By Shrinkingthecamel

Strategy consultant Dorie Clark wrote an intriguing post a couple years ago at Harvard Business Review blogs presenting somewhat of an anti-outlook for New Year’s goal-setting.

Instead of promoting typical professional stretch-goal tips, she made suggestions for things to stop doing, in order to become more focused and productive.

Her red lighted list of things to stop doing included such helpful recommendations as “Responding Like a Trained Monkey to emails” (#1), and “Reading Annoying Things” (#3) (like, this blog, for instance!).

Although making a Not-To-Do list can certainly help with productivity, I found these particular examples to be shallow, impersonal and, way too easy. For goodness sake, any dope can cancel a magazine subscription to reduce wasteful reading. The bigger challenge for us is to make space in our souls for personal and spiritual growth, and that usually takes much harder work.

So, here is my own list of five things that I will stop doing in 2015:

1. Obsessing about my productivity every second of the day.
I have become so concerned with the optimal use of my time that I find myself rushing through activities rather than just being present and engaged with what I am doing at any given moment. Screw productivity. This year, I am going to limit expectations for what I can realistically get accomplished and enjoy more white space and freedom in what I am doing each moment.

 2. Viewing My Workplace as a Competitive Environment. I often write about the workplace as God’s fertile soil for lifting up and helping others achieve their greater good. But I confess there are always one or two situations that stoke me – and not in a good way. This usually leads to a quick descent into the psychotic realm of outdoing and smacking down and scheming to win, only to later find myself spiritually and emotionally exhausted – and with very little to show for it. I can’t go on like this. God’s spirit in me is bigger than any perceived antagonist, and I am committed to living out the paradoxical truth of love and humility as the ultimate winners in the workplace.

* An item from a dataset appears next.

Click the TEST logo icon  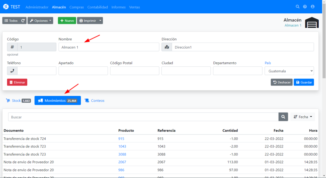(x=6, y=7)
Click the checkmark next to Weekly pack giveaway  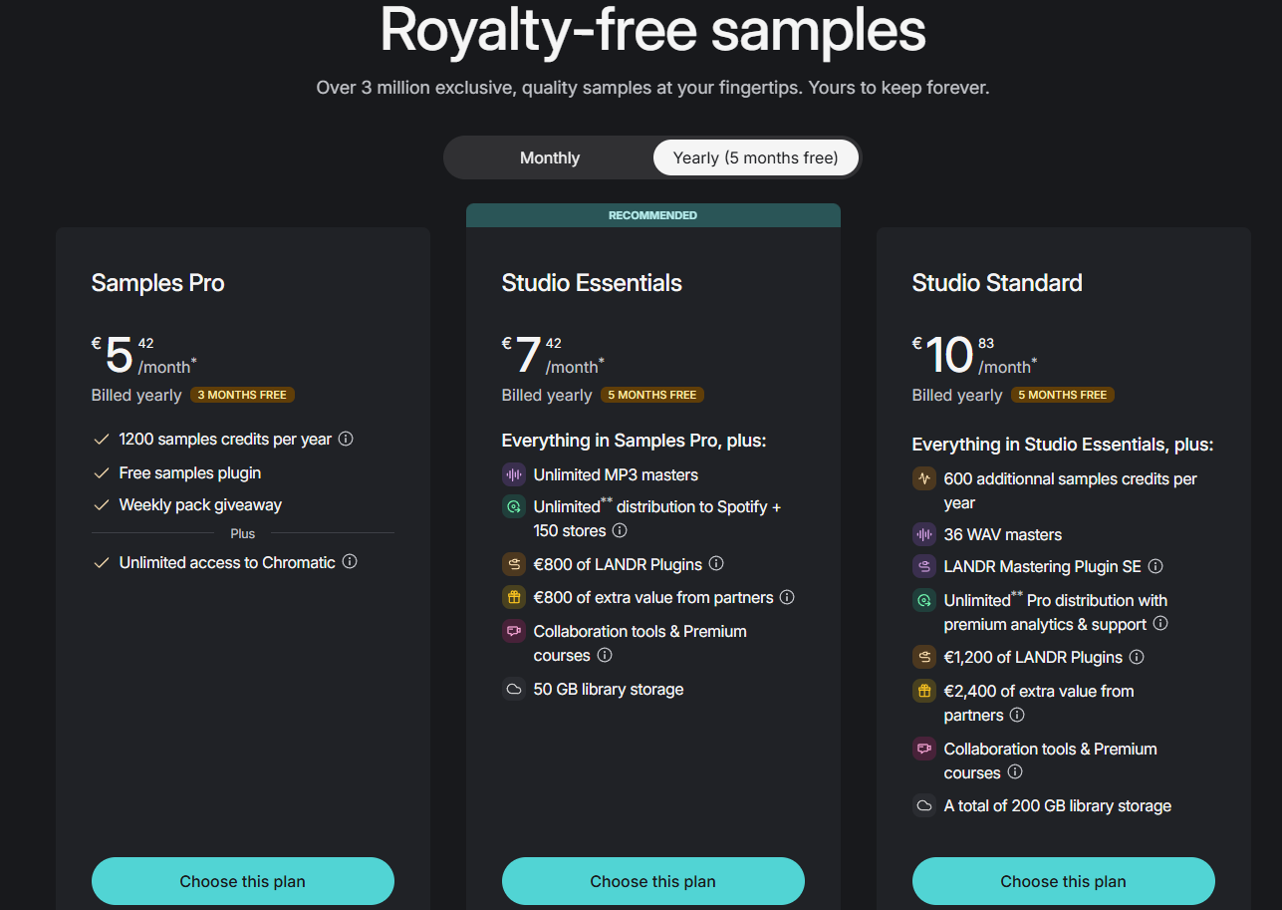click(101, 504)
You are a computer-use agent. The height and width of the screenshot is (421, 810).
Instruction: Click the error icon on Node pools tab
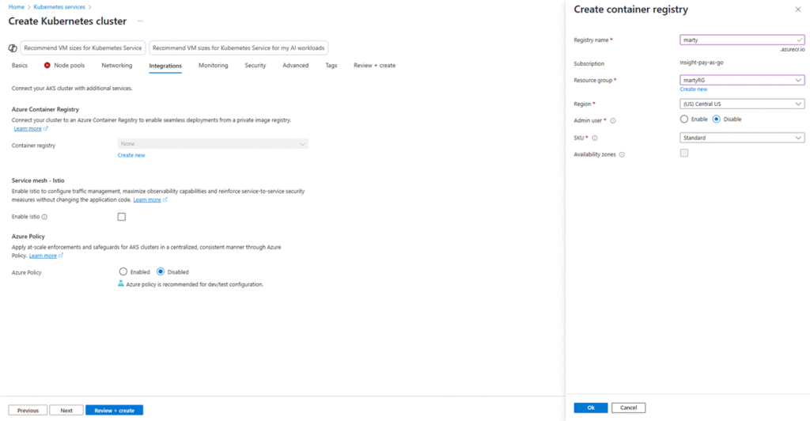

3. Being Overly Concerned About What Everyone Else Thinks About Me.  You would think by now I would have reached a stable, grounded and centered place of operating professionally. But no, I still fluster over my performance at times, wondering if I was good enough, impressive enough, and so on. But come on.  I can’t possibly be fooling anyone anymore. If my colleagues can’t accept me as I am at this point – the real me, an asymmetrical combo of both polish and foibles – then it’s already over. True character stems from being comfortable in one’s own skin, realistically aware of strong points and shortcomings, and not being overly concerned with pandering to others.

4. Thinking that Everyone Else but Me is Getting Ahead.  The over-sharing that goes on in the social media space makes us particularly vulnerable for getting tangled ideas about who’s gaining and who’s losing. It’s hard not to feel like we have to keep up with the visibility and self-promotion of everyone around us, because, well, if not, we will be left grounded in the dust of forgotten obsolescence. And there goes your dream of building an online platform! From now on, I will stop worrying about what everyone else is doing, and just take care of what I am supposed to do. Which is clearly not as much promoting and blogging and tweeting as everyone else.

5. Pretending I am the One in Control. I will acknowledge that I am helpless and that nothing is really under my control, as much as I would like to make it appear so. Surrendering to God is the only freedom I can ever hope for. That’s where the richest living will come from in 2015.

Now go ahead and make your own list of things to stop doing in 2015, before its over already. Or, you can borrow these.

Like I said, they are harder than what’s on Dori’s list, but they might just change your life.